Apart from swimming, there are various physical activities you can perform on water. Aquanatal classes, in particular, are a perfect example. Such classes consist of various physical performance done while standing in shallow water. Compared to other land-based exercises, these water exercises are quite enjoyable, yet highly beneficial.
Most ladies shy away from weight lifting exercises, since they believe such exercises will bulk them up. Contrary to common assumption, weight training does not have a bulking effect on women as it does on men. Weight lifting exercises will give you enough muscular strength to bear the ever-increasing weight on your belly without turning you into an Arnold Schwarzenegger.

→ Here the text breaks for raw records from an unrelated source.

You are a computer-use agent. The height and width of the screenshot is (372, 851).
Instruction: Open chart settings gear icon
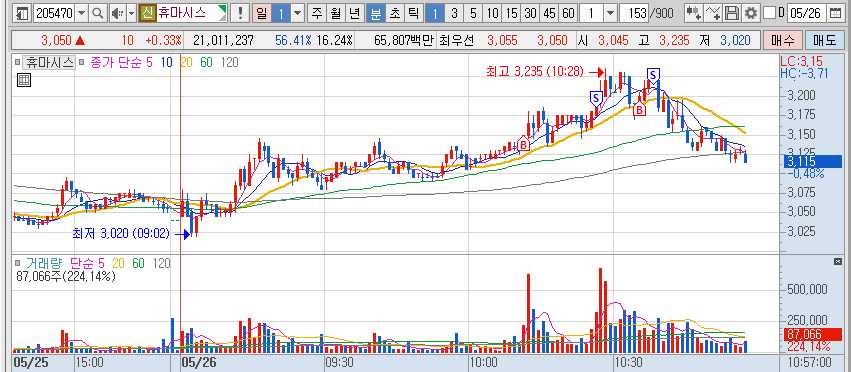pyautogui.click(x=751, y=13)
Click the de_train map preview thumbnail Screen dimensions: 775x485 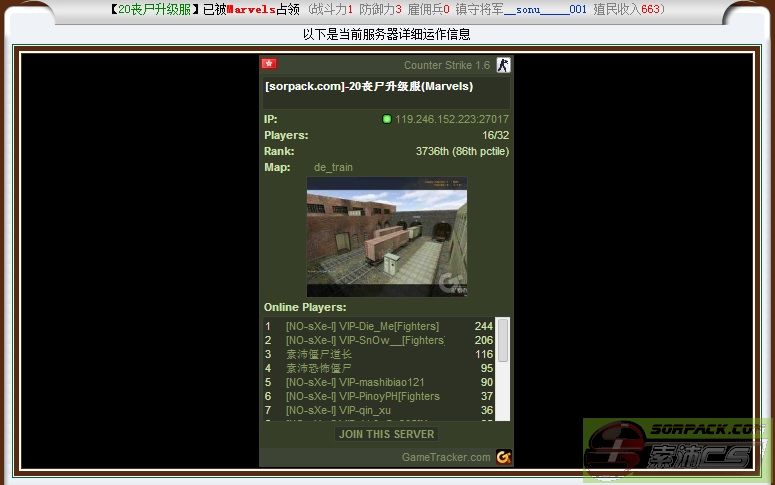pyautogui.click(x=386, y=237)
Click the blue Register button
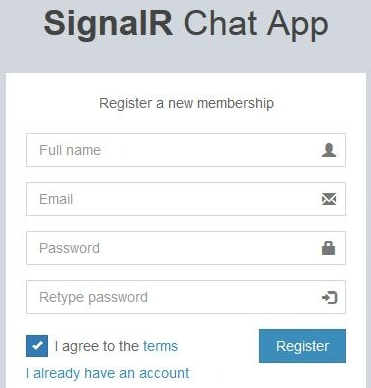Image resolution: width=371 pixels, height=388 pixels. (x=302, y=346)
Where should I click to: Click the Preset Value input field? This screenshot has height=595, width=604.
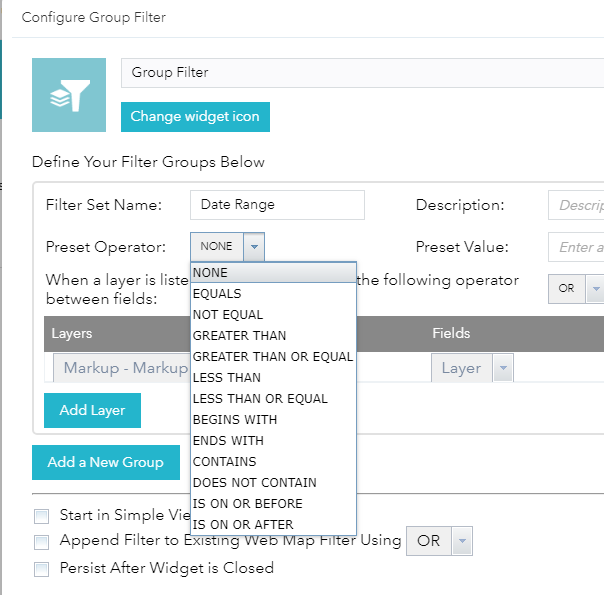(578, 247)
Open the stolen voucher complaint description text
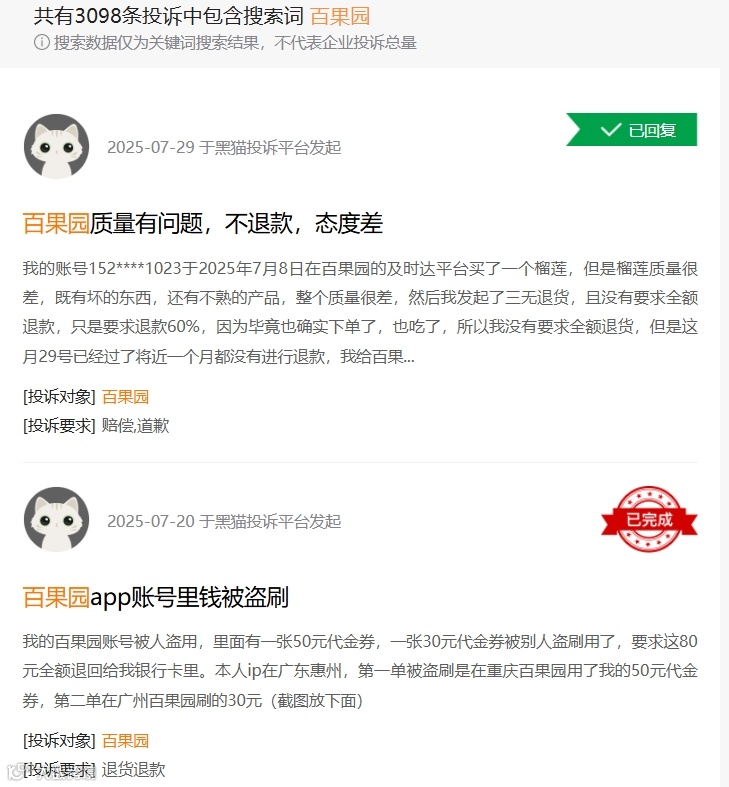 coord(360,671)
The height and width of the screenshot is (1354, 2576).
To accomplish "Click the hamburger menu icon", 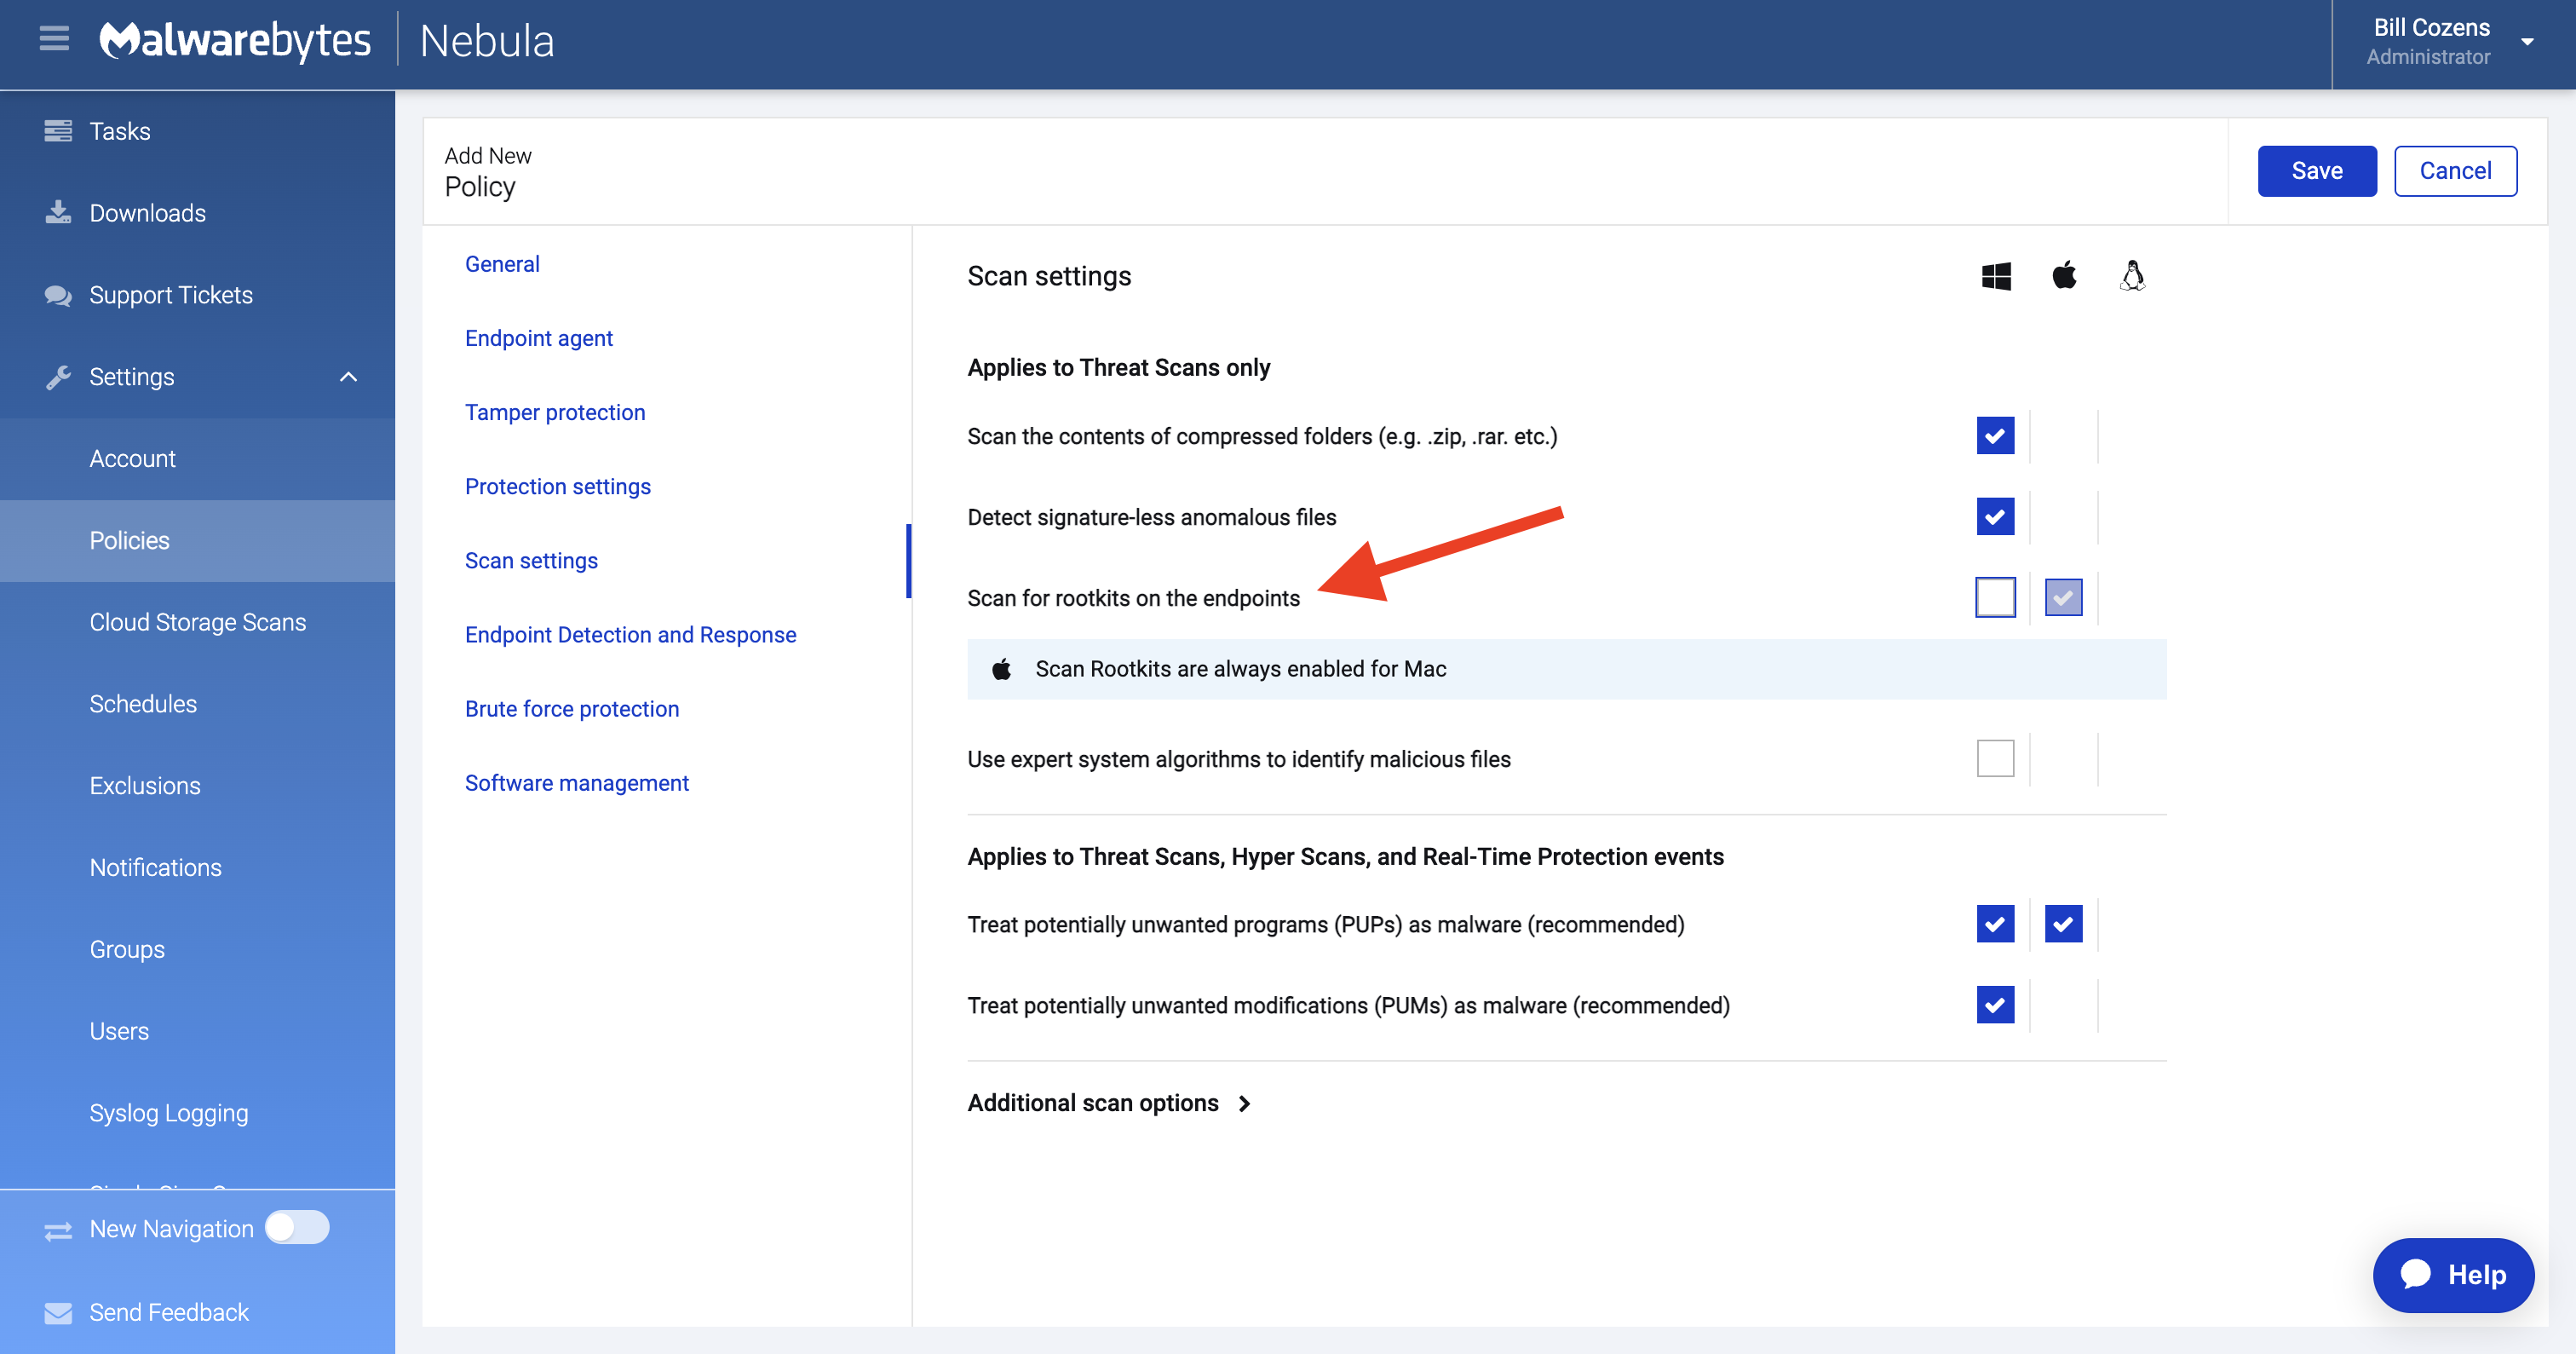I will [54, 39].
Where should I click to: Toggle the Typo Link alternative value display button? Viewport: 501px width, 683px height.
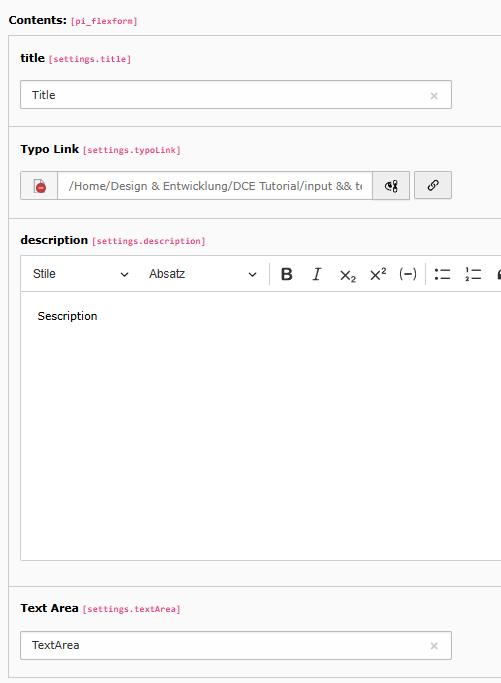(391, 186)
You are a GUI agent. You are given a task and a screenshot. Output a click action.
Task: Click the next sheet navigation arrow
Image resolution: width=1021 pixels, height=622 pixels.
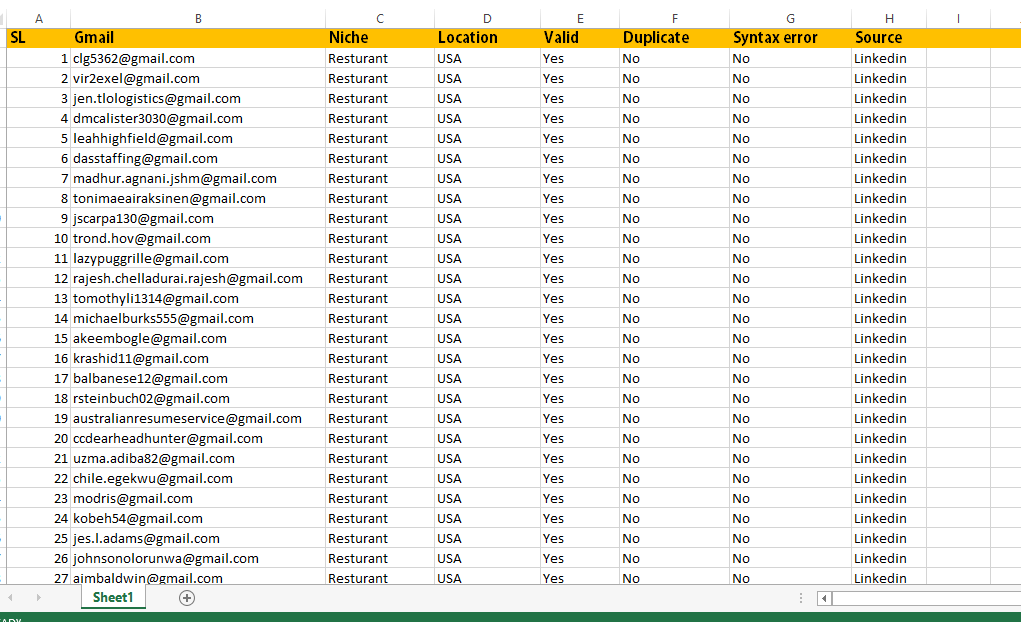point(39,598)
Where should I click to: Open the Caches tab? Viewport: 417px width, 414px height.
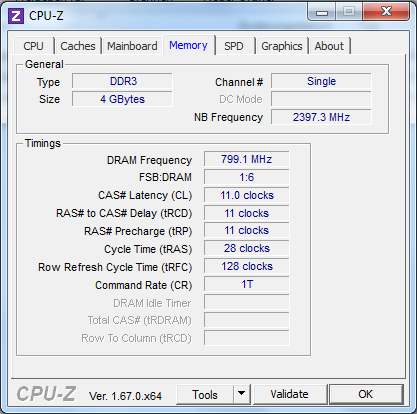78,46
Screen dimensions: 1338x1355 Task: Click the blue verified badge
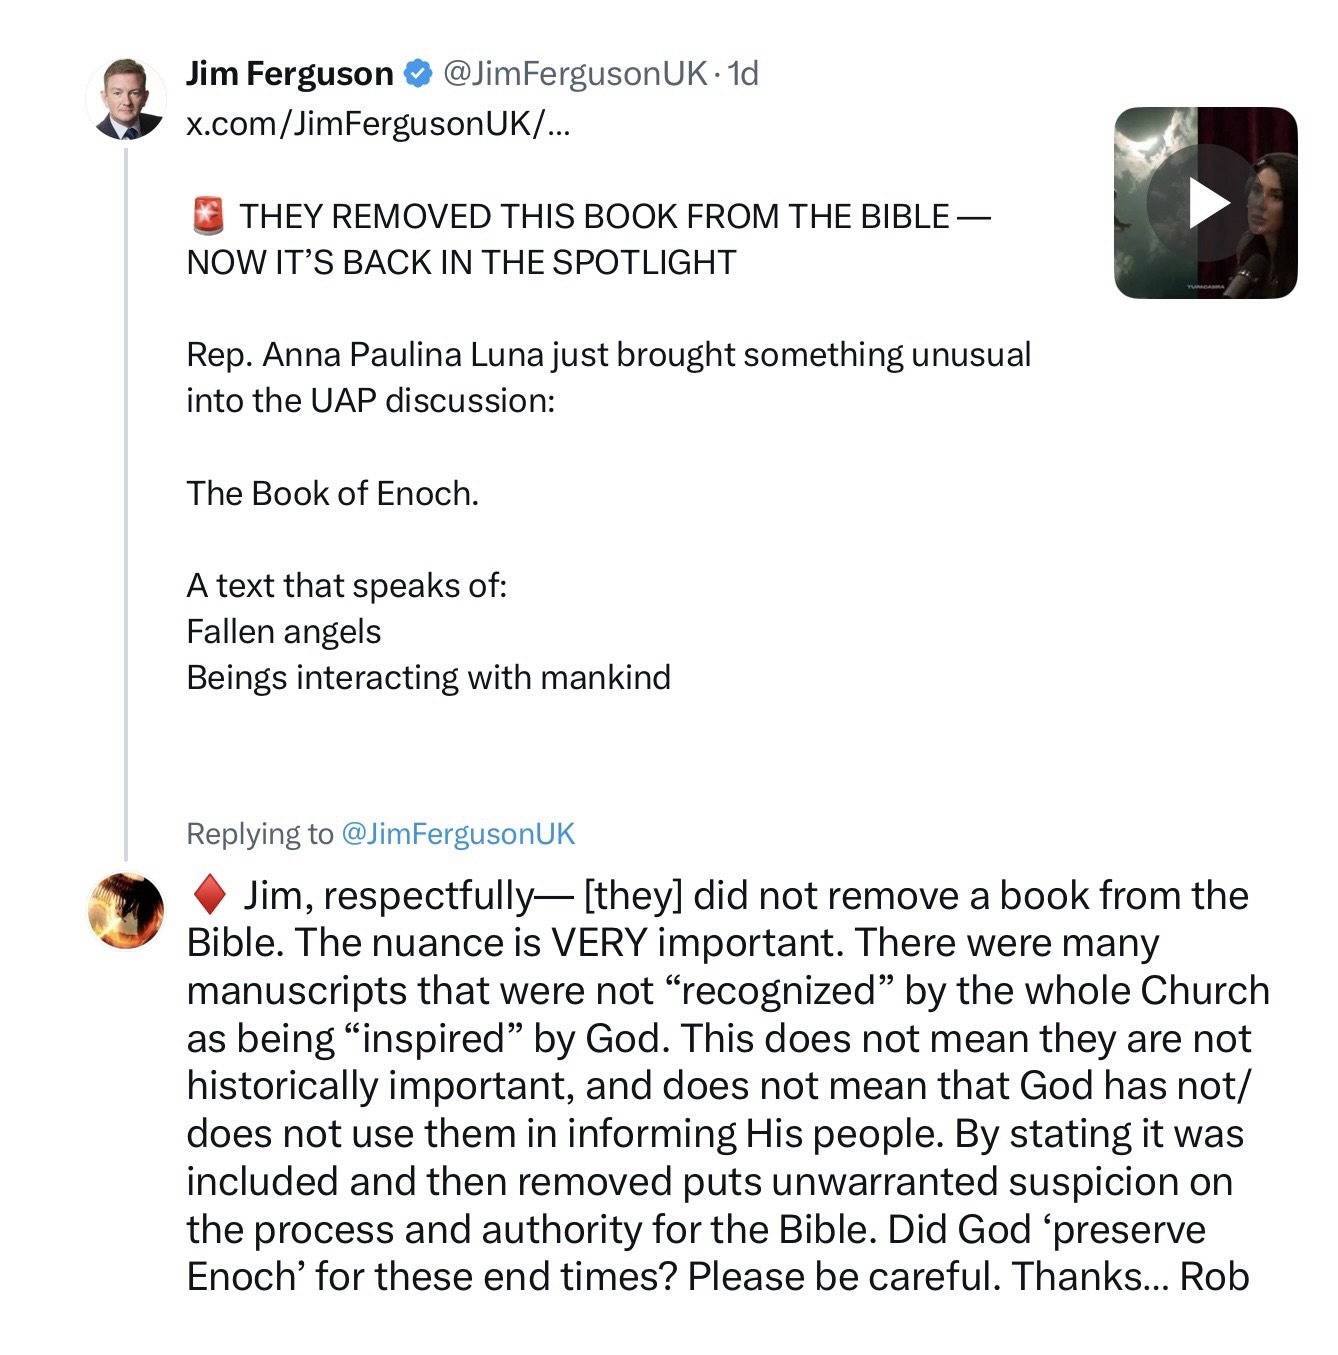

If you previously lifted heavy weights, that will have to reduce during pregnancy. For those new to weight training, only start with low weights, otherwise, you will get a serious muscle cramp. Exercising your limbs (arms and legs) will help keep your mobility and strength carry out necessary chores during the nine months.
Weight lifting is best suited during the first trimester. You should also maintain a good breathing rhythm while carrying weights (most people unconsciously hold their breath while carrying weights). Above all, remember not to get carried away during those days that you feel particularly motivated.